Problem details:
Please retype the records below exactly, omitting any images.

(Entries taken from a collection)
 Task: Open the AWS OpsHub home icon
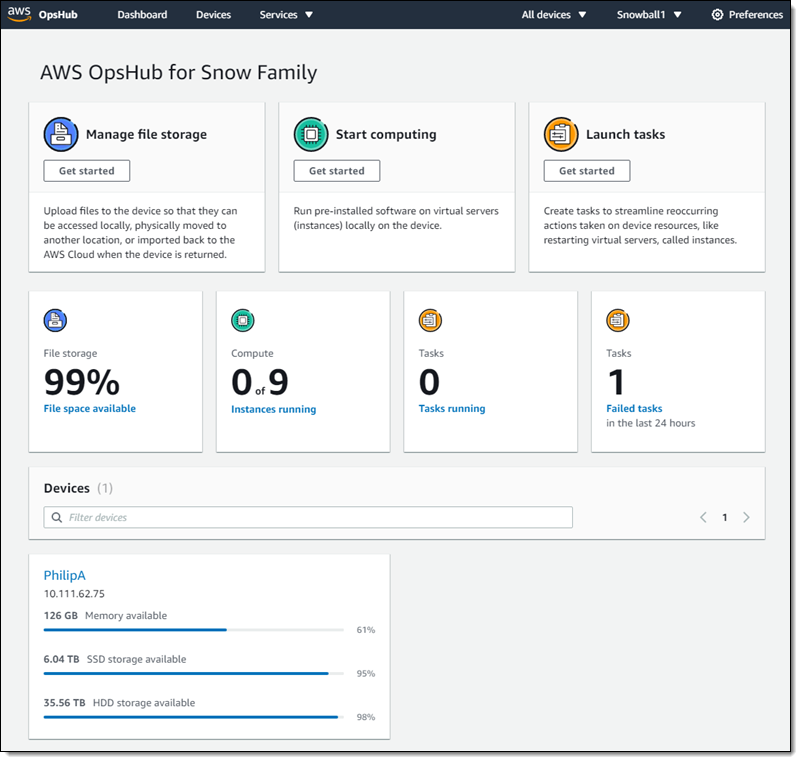coord(20,14)
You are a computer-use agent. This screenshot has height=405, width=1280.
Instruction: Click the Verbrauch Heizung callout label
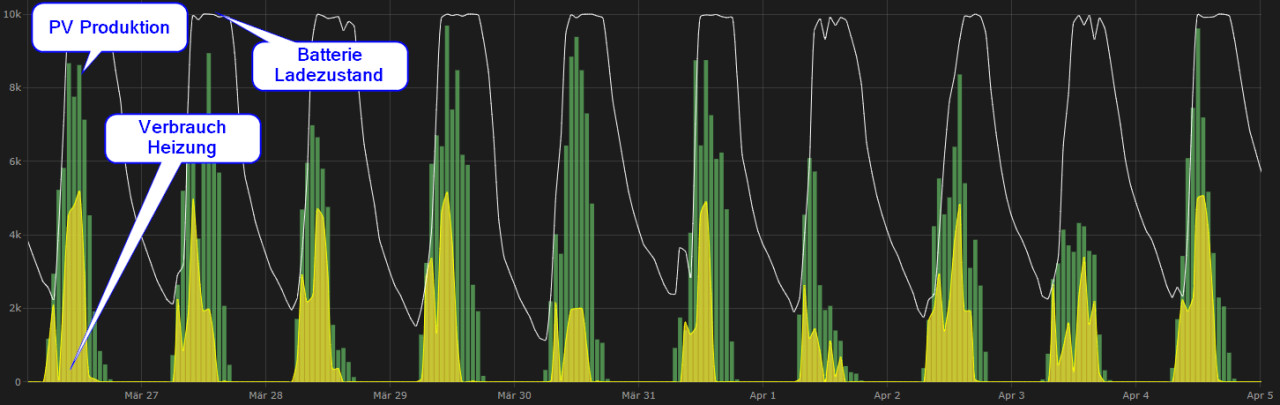coord(182,138)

Answer box:
 Task: Open the AWS OpsHub home icon
coord(20,14)
You are a computer-use agent. This screenshot has height=405, width=1280.
Instruction: Click the Verbrauch Heizung callout label
coord(182,138)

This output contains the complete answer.